The girl-not-girl caught Margaret watching and shrieked. She and the other called her harsh things like "creep" and "reject." Margaret recoiled and the light that the doll cherished inside of her dimmed slightly.

Rage pulsed outward from the doll, chilling the air in the room. All grew quiet.

The girl-not-girl pulled her now open shirt over her shoulders, then grabbed Margaret by the arm and dragged her up the stairs. The doll shook loose from the small girl's grip and fell at the base of the steps with a hard thunk. A door slammed shut on the second floor. Margaret cried and the girl-not-girl shouted back from the hallway, urging her to be quiet.

The boy-not-boy huffed.
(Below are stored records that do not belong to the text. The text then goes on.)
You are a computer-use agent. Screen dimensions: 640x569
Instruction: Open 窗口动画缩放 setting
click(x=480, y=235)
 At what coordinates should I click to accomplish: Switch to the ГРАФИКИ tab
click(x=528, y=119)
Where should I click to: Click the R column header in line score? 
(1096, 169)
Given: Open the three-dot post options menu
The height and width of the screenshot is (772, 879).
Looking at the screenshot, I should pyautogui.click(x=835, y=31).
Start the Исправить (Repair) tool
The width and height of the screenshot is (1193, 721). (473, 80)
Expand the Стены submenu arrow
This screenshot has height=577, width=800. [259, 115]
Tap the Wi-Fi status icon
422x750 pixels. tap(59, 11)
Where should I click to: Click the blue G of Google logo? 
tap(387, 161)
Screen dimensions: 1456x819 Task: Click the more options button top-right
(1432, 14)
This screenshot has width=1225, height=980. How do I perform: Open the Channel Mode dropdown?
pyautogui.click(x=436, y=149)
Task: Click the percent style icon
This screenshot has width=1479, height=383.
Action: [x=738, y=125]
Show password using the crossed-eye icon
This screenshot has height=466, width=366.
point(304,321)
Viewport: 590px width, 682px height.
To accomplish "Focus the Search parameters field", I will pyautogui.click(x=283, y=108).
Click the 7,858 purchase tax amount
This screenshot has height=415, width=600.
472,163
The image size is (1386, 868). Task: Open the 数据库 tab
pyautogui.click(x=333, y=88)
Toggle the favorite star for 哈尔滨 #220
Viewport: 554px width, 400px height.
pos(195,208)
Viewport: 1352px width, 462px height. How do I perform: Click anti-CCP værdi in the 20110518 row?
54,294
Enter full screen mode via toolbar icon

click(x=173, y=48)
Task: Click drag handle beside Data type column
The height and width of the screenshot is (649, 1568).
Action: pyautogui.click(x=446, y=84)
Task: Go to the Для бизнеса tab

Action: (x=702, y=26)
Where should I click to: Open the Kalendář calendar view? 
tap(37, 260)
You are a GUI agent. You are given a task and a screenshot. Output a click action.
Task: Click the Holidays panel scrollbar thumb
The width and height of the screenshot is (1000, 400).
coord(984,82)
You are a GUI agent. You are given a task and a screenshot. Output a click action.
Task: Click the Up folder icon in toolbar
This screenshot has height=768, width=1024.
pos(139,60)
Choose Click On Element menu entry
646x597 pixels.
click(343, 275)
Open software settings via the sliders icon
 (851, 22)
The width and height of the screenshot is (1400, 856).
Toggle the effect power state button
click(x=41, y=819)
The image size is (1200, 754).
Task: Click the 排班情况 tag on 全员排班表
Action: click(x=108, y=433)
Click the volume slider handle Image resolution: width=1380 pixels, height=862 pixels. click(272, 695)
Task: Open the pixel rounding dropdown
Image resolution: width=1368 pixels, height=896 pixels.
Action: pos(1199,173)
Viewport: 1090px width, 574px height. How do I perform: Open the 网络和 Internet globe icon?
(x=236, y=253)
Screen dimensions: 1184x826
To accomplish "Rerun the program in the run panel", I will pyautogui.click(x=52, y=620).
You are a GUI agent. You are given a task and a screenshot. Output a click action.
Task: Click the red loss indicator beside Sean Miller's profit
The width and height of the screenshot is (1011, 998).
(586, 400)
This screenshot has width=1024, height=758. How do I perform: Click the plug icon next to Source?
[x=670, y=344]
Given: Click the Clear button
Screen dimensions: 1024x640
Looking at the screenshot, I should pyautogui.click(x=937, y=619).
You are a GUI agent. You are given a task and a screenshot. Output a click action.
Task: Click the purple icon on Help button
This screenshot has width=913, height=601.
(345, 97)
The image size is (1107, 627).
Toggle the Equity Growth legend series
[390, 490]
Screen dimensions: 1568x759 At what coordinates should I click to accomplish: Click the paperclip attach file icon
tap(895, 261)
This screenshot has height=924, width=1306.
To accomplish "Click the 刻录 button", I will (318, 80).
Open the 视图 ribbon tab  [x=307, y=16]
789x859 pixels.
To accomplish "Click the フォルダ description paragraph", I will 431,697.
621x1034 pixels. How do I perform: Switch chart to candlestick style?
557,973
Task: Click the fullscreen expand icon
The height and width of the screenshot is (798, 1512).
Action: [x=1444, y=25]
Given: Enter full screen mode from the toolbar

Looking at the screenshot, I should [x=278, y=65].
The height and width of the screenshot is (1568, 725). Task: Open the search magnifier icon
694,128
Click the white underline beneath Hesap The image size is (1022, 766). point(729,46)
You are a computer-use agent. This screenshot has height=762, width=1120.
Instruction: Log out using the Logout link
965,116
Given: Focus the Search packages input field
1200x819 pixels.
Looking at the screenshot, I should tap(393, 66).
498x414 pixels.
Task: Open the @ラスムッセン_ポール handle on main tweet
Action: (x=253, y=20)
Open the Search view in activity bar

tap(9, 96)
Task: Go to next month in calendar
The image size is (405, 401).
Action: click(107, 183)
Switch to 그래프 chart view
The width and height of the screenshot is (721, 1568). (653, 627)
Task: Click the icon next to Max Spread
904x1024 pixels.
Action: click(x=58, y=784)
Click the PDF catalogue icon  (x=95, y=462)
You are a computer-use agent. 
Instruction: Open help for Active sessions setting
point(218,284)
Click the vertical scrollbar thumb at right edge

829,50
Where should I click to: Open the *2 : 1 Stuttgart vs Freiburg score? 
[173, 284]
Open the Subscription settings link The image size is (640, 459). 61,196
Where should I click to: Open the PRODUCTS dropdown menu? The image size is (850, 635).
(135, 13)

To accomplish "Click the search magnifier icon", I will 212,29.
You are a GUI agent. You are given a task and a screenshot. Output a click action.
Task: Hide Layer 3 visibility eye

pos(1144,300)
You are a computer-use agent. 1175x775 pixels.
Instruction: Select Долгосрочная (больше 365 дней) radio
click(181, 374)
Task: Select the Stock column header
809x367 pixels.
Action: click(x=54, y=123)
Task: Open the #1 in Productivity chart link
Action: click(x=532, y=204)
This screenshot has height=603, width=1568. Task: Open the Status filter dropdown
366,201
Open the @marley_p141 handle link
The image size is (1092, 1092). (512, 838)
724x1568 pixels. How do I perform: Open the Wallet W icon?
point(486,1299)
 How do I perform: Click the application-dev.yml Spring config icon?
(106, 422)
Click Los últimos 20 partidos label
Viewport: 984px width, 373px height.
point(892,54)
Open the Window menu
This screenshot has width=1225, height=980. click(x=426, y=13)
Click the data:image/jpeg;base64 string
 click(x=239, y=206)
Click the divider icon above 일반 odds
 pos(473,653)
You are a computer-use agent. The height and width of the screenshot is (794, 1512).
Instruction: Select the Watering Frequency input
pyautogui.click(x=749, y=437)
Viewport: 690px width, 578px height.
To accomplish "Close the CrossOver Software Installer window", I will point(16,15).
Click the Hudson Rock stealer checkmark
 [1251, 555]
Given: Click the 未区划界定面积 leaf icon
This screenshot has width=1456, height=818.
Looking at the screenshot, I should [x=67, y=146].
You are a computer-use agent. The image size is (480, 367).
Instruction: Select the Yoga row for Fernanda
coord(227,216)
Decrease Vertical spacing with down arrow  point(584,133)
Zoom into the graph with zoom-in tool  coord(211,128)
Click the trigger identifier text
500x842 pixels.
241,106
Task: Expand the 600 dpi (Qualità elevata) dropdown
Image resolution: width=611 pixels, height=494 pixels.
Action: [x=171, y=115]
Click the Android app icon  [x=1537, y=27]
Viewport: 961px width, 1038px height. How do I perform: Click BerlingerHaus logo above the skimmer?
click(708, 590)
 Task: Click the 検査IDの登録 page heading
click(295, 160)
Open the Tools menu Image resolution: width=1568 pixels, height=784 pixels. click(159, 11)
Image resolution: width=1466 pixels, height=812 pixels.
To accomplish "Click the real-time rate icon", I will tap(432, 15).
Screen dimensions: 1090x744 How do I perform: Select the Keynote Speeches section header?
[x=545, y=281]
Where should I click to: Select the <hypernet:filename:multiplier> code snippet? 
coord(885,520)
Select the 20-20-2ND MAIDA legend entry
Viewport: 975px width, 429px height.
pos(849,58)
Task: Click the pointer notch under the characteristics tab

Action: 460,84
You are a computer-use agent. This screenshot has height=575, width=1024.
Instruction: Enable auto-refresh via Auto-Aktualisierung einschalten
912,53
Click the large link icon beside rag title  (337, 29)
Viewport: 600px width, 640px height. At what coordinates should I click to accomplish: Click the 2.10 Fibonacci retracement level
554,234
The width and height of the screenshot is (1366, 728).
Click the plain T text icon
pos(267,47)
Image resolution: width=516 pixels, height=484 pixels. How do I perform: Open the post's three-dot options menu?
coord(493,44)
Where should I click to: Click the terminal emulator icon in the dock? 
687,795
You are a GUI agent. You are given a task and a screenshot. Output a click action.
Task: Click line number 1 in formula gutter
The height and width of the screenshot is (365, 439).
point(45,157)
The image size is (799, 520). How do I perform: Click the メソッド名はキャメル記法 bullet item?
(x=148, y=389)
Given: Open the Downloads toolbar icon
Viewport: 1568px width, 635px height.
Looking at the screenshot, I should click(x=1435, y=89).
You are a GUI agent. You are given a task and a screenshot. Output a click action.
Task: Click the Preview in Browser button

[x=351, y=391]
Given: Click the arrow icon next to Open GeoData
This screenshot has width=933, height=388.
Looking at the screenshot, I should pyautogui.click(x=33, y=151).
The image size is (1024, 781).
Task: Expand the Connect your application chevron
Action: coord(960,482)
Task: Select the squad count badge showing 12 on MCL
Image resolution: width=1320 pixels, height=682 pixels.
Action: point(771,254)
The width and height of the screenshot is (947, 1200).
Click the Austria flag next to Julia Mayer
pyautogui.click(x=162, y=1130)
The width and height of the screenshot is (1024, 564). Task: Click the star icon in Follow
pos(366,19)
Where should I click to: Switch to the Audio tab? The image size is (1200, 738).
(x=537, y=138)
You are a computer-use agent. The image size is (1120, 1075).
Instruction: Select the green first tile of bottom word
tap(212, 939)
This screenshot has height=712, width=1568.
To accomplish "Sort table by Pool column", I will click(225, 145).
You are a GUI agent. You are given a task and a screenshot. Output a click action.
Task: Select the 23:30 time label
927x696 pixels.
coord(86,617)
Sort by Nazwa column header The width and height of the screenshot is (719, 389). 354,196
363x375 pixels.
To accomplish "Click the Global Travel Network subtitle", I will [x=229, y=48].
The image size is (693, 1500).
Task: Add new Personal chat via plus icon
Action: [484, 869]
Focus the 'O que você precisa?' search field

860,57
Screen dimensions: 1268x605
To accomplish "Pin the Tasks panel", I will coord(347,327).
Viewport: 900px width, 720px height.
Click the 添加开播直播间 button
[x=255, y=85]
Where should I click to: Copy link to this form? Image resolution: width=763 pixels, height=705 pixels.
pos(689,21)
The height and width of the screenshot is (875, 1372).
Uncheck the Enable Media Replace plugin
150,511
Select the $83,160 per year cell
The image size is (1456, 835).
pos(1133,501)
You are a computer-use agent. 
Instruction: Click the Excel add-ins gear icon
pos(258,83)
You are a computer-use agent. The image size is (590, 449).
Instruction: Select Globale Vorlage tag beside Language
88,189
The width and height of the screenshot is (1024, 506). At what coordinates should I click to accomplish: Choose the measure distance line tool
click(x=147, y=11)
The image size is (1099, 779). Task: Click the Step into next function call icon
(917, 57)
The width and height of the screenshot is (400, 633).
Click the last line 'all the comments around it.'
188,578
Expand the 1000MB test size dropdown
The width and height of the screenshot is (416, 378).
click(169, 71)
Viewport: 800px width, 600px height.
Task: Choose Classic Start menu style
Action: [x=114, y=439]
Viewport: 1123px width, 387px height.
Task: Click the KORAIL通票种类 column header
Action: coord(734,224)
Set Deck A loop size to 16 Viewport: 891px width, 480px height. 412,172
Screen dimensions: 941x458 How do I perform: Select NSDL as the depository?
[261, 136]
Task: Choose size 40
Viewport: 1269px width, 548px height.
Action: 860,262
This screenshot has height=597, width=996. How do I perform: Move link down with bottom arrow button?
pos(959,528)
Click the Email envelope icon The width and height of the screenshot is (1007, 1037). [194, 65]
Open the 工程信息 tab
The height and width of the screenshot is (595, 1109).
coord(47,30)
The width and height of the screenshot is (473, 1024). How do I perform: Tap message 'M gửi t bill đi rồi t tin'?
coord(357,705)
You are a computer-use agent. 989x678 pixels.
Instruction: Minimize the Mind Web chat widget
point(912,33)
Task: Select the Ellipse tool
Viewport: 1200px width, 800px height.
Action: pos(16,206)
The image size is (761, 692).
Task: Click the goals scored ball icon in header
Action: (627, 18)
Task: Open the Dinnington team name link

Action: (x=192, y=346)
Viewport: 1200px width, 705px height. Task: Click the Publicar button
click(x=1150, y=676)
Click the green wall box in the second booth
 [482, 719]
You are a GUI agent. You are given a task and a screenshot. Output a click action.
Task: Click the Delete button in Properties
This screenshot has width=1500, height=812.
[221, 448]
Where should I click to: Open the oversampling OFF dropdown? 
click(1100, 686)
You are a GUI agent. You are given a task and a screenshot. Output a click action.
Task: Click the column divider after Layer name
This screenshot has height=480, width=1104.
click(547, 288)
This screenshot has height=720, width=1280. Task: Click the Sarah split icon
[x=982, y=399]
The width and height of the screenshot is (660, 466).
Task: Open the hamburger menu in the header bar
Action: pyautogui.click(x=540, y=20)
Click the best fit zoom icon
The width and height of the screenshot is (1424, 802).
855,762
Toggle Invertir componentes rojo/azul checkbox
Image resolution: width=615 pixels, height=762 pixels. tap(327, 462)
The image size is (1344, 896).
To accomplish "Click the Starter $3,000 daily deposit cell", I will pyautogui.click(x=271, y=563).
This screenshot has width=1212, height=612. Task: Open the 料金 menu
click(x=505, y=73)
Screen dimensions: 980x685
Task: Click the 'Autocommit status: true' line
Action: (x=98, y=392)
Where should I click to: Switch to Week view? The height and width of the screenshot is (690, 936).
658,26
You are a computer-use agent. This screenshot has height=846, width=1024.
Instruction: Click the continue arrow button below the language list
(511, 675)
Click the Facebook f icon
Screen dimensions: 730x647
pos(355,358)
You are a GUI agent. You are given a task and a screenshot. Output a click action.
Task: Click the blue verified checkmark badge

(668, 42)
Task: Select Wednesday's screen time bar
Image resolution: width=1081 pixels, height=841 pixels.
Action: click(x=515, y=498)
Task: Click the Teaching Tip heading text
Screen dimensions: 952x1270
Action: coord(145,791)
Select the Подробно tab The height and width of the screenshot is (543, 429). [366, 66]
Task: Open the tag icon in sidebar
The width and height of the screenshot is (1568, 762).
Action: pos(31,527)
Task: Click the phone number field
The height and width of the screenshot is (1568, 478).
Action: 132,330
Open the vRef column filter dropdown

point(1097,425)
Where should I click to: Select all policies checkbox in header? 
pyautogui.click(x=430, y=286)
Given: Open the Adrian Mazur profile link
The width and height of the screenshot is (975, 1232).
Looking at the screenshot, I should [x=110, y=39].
He walked through the kitchen and into the first floor bathroom.

The doll followed.

On a shelf below the sink, there was a small bottle. During the rare times when the doll was in the kitchen at twilight, it watched Margaret's mother secretly crush and inhale these tablets as the overture to her ritual of misery. The doll retrieved it, then crushed the remaining tablets into the girl-not-girl's canned drink.

It did this so quickly that, when the boy-not-boy had finished with the bathroom and opened the door, the doll was there to greet him.

He regarded it cautiously, but then bent to pick it up. As soon as it was within reach, the doll scratched his face, narrowly missing his eye. It then climbed onto the sink.

The boy-not-boy turned and stared through the doll's fierce eyes into the mirror behind it, which was no longer a mirror but instead a window to another place. He fell through it, spiraling into an undulating blackness. He looked back into the bathroom and screamed, but his efforts yielded nothing.

The doll balled up its fist and smashed the bathroom mirror. The boy-not-boy shattered into pieces. His body lay in a wet pile in this other realm, a feast for whatever dark thing happened to pass by with a taste for uninvited strangers.

At the sound of the glass breaking, the girl-not-girl rushed down the stairs. She shrieked and called the boy-not-boy's name several times, then nervously chugged her canned drink and clicked away at her handheld machine.

She grabbed a broom and, to her credit, swept up most of the glass before her body teetered with the first signs of grogginess. She shook her head and held onto the door for balance, but the doll could tell from the look in her eyes that she knew something was horribly wrong. She lumbered from the bathroom into the kitchen and the doll tripped her. She fell against the counter and onto the floor where blood pooled around her once beautiful face.

Soon after, Margaret's parents returned home and found the girl-not-girl unconscious with the empty-and-formerly-secret bottle. They opened Margaret's door, but she chose to stay in her room with her doll, Jessica. This was for the best, because the silence between her mother and father broke and there was a great deal of noise throughout the night.

Lights flashed outside and vaguely familiar uniformed strangers asked Margaret questions. She answered what she was able to answer and they left quickly, which was good.

The fewer strangers in the home, the better.